= Society for the Promotion of New Music =

The Society for the Promotion of New Music (SPNM), originally named The Committee for the Promotion of New Music, was founded in January 1943 in London by the émigré composer Francis Chagrin, to promote the creation and performance of new music in the UK by young and unestablished composers. Since 1993 it has awarded the annual Francis Chagrin Award and the Butterworth Prize for Composition.

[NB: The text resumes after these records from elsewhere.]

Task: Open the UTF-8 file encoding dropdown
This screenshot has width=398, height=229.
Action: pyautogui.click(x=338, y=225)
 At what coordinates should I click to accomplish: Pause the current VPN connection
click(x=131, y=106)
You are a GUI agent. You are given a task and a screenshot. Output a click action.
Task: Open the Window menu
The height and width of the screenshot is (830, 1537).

In 2008, it merged with three other networks to form Sound and Music.

==History==
The Committee for the Promotion of New Music was a membership organization which sought to find the best new composers and to help support their careers, especially in the UK. Francis Chagrin has been described as the Committee's "organizer and chief moving spirit". Fellow émigré composer Benjamin Frankel said that by establishing it he "gave many composers (not only the young ones) their first opportunity of a hearing: he had travelled abroad as our representative, had battled with publishers and spoken passionately on the question of performing rights. He had, in fact, become the first person to whom we turned when composer's problems arose".

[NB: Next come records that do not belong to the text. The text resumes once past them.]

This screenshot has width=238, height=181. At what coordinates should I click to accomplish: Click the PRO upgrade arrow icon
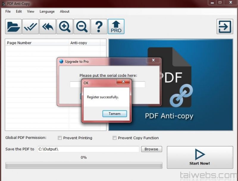(x=116, y=27)
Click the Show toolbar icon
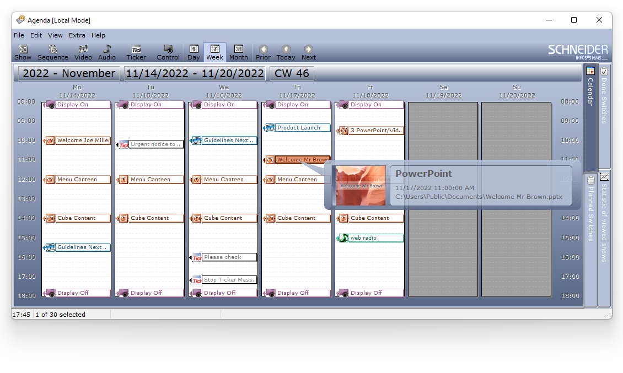Image resolution: width=623 pixels, height=373 pixels. (x=23, y=52)
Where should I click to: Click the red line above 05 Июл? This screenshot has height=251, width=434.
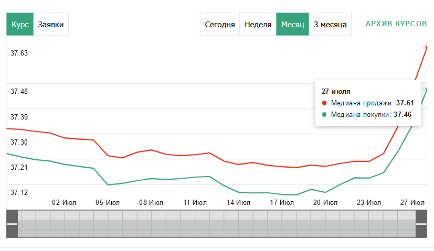tap(108, 156)
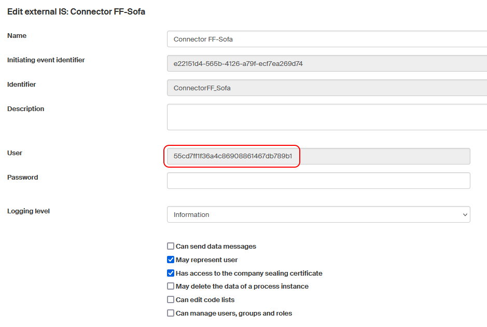
Task: Uncheck the May represent user checkbox
Action: (171, 260)
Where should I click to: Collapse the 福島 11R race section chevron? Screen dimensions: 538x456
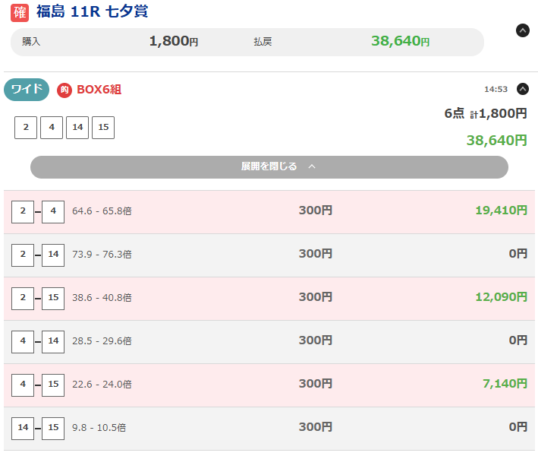click(522, 30)
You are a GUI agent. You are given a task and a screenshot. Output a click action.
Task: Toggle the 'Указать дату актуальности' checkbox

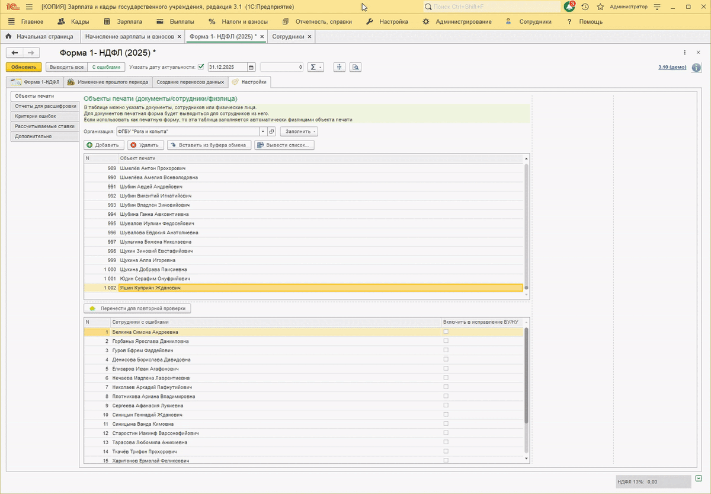click(x=201, y=67)
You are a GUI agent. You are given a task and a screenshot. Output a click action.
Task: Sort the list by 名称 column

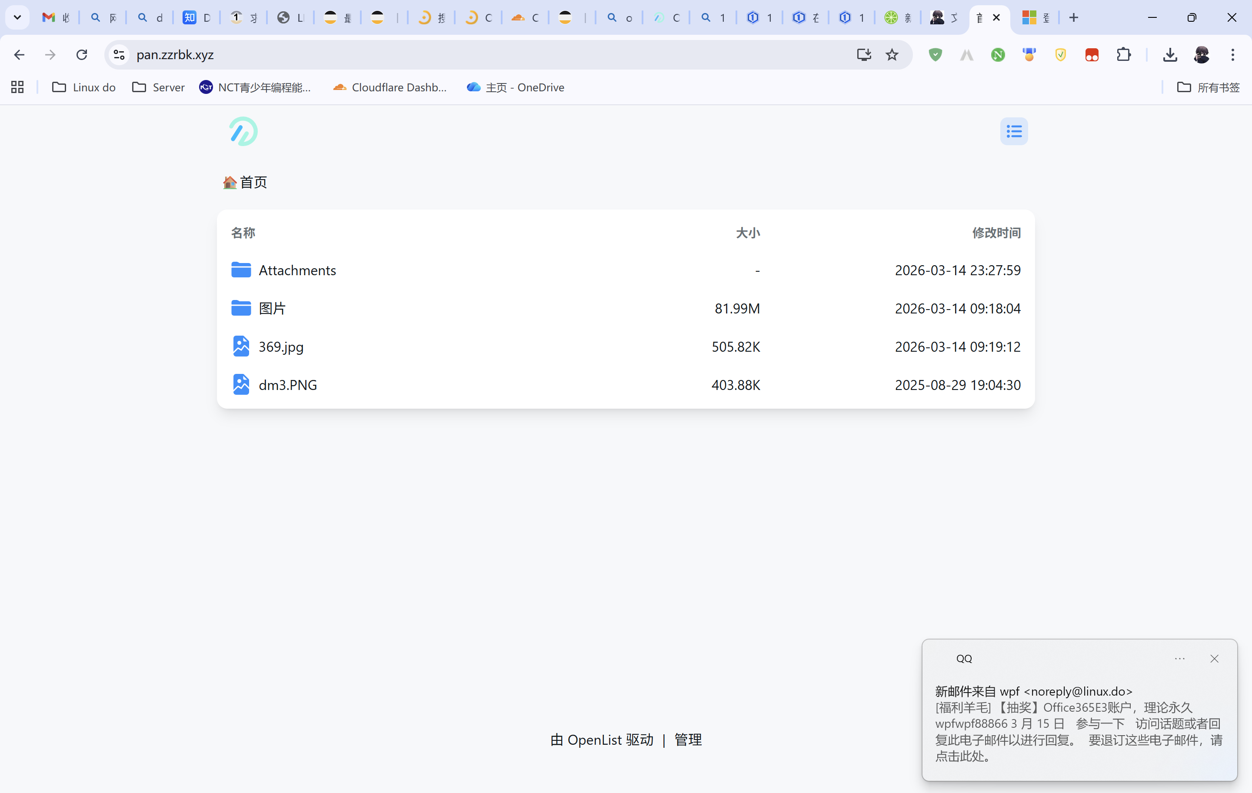pyautogui.click(x=243, y=232)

Mátyás Seiber and Roy Douglas were also among the founding members of the Committee. Ralph Vaughan Williams agreed to become president with the proviso that it "avoid all cliques [and] give a welcome to all good work in whatever style or school". Arthur Bliss was appointed as vice-president, and Benjamin Britten and Michael Tippett served on the Committee. Its initial activities were subsidized by the wartime Council for the Encouragement of Music and the Arts and by private donations from Vaughan Williams and Bliss among others, and remained the basis for much of its subsequent work: "recommended lists" of works were drawn up, which resulted in increased broadcasting by the BBC and in several recordings, issued in the 1940s on 78 rpm discs by Decca. By October 1951, a draft amended Constitution had been prepared, and on 27 May 1952 the Society for the Promotion of New Music met for its inaugural meeting.

On 5 February 1973 the Society celebrated its 30th anniversary with a concert at the Queen Elizabeth Hall. It had commissioned a new piece from Francis Chagrin to mark the event but he was ill and unable to complete the work. Chagrin died on 10 November 1972. At his request, his Lamento appassionato for string orchestra was played instead. This was one of the few times his own work was ever performed at an SPNM event. The Francis Chagrin Fund for Young Composers was established in his memory in 1973 and continues today. From 1993 onward SPNM awarded the annual Butterworth Prize for Composition.

In its first 50 years, some 9,000 scores were submitted to the SPNM, resulting in 850 composers being represented in its concerts. On 1 October 2008, the SPNM merged with the British Music Information Centre (BMIC), the Contemporary Music Network and the Sonic Arts Network, forming a new organisation to promote contemporary music in the UK called Sound and Music.